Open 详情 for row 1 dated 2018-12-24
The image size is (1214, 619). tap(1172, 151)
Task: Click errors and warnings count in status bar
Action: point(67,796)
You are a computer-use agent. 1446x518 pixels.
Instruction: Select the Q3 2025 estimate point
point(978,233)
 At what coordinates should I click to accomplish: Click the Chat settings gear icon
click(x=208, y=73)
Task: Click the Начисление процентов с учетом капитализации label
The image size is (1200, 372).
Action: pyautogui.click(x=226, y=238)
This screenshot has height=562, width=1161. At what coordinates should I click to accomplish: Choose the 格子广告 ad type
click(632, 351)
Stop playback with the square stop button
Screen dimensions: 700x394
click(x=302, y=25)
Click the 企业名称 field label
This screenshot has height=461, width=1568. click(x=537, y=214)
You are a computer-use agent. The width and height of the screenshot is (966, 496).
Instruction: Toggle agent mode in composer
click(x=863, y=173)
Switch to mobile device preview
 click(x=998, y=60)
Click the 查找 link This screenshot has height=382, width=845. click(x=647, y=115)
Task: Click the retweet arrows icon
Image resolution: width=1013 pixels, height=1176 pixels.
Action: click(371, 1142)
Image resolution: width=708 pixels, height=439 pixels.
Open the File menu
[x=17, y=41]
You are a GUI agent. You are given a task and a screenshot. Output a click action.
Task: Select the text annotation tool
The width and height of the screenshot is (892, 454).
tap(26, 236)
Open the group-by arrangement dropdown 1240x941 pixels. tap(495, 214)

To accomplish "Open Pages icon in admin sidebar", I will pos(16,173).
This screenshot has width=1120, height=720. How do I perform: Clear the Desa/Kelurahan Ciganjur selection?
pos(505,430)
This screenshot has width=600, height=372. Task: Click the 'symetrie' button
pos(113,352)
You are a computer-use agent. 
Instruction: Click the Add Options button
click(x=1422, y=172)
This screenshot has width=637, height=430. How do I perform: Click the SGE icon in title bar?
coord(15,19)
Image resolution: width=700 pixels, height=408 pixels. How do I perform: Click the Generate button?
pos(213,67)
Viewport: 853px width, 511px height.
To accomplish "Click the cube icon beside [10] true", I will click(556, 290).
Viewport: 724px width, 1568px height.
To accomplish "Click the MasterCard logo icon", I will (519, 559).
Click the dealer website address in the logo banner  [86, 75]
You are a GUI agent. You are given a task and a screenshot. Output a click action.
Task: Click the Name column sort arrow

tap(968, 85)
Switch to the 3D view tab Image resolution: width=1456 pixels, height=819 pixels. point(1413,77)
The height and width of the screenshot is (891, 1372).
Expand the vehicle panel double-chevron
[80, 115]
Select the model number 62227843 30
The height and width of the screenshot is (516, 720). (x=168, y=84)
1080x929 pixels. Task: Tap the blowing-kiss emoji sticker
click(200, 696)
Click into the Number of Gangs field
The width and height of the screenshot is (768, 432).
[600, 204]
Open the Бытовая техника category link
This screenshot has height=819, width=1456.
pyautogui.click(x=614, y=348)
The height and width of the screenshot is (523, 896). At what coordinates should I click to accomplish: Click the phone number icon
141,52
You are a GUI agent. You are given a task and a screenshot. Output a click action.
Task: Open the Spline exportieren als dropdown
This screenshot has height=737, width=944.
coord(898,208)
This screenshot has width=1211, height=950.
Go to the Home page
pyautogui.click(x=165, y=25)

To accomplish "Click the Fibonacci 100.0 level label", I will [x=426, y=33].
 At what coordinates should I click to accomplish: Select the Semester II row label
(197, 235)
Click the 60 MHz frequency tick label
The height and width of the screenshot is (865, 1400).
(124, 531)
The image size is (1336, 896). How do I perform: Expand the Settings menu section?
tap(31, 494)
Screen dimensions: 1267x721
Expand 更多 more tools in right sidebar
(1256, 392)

--*--

## The task
Reproduce all rows with every occurrence of "computer-use agent" replaced by "desktop automation agent", leaving everything else unchanged.

## Output
Open 详情 for row 1 dated 2018-12-24
The image size is (1214, 619). tap(1172, 151)
Task: Click errors and warnings count in status bar
Action: point(67,796)
You are a desktop automation agent. 1446x518 pixels.
Instruction: Select the Q3 2025 estimate point
point(978,233)
 At what coordinates should I click to accomplish: Click the Chat settings gear icon
click(x=208, y=73)
Task: Click the Начисление процентов с учетом капитализации label
The image size is (1200, 372).
Action: pyautogui.click(x=226, y=238)
This screenshot has height=562, width=1161. At what coordinates should I click to accomplish: Choose the 格子广告 ad type
click(632, 351)
Stop playback with the square stop button
Screen dimensions: 700x394
click(x=302, y=25)
Click the 企业名称 field label
This screenshot has height=461, width=1568. click(x=537, y=214)
You are a desktop automation agent. The width and height of the screenshot is (966, 496).
Instruction: Toggle agent mode in composer
click(x=863, y=173)
Switch to mobile device preview
 click(x=998, y=60)
Click the 查找 link This screenshot has height=382, width=845. click(x=647, y=115)
Task: Click the retweet arrows icon
Image resolution: width=1013 pixels, height=1176 pixels.
Action: click(371, 1142)
Image resolution: width=708 pixels, height=439 pixels.
Open the File menu
[x=17, y=41]
You are a GUI agent. You are given a task and a screenshot. Output a click action.
Task: Select the text annotation tool
The width and height of the screenshot is (892, 454).
tap(26, 236)
Open the group-by arrangement dropdown 1240x941 pixels. tap(495, 214)

To accomplish "Open Pages icon in admin sidebar", I will pos(16,173).
This screenshot has width=1120, height=720. How do I perform: Clear the Desa/Kelurahan Ciganjur selection?
pos(505,430)
This screenshot has width=600, height=372. Task: Click the 'symetrie' button
pos(113,352)
You are a desktop automation agent. 
Instruction: Click the Add Options button
click(x=1422, y=172)
This screenshot has width=637, height=430. How do I perform: Click the SGE icon in title bar?
coord(15,19)
Image resolution: width=700 pixels, height=408 pixels. How do I perform: Click the Generate button?
pos(213,67)
Viewport: 853px width, 511px height.
To accomplish "Click the cube icon beside [10] true", I will click(556, 290).
Viewport: 724px width, 1568px height.
To accomplish "Click the MasterCard logo icon", I will (519, 559).
Click the dealer website address in the logo banner  [86, 75]
You are a GUI agent. You are given a task and a screenshot. Output a click action.
Task: Click the Name column sort arrow

tap(968, 85)
Switch to the 3D view tab Image resolution: width=1456 pixels, height=819 pixels. point(1413,77)
The height and width of the screenshot is (891, 1372).
Expand the vehicle panel double-chevron
[80, 115]
Select the model number 62227843 30
The height and width of the screenshot is (516, 720). (x=168, y=84)
1080x929 pixels. Task: Tap the blowing-kiss emoji sticker
click(200, 696)
Click into the Number of Gangs field
The width and height of the screenshot is (768, 432).
[600, 204]
Open the Бытовая техника category link
This screenshot has height=819, width=1456.
pyautogui.click(x=614, y=348)
The height and width of the screenshot is (523, 896). At what coordinates should I click to accomplish: Click the phone number icon
141,52
You are a GUI agent. You are given a task and a screenshot. Output a click action.
Task: Open the Spline exportieren als dropdown
This screenshot has height=737, width=944.
coord(898,208)
This screenshot has width=1211, height=950.
Go to the Home page
pyautogui.click(x=165, y=25)

To accomplish "Click the Fibonacci 100.0 level label", I will [x=426, y=33].
 At what coordinates should I click to accomplish: Select the Semester II row label
(197, 235)
Click the 60 MHz frequency tick label
The height and width of the screenshot is (865, 1400).
(124, 531)
The image size is (1336, 896). How do I perform: Expand the Settings menu section?
tap(31, 494)
Screen dimensions: 1267x721
Expand 更多 more tools in right sidebar
(1256, 392)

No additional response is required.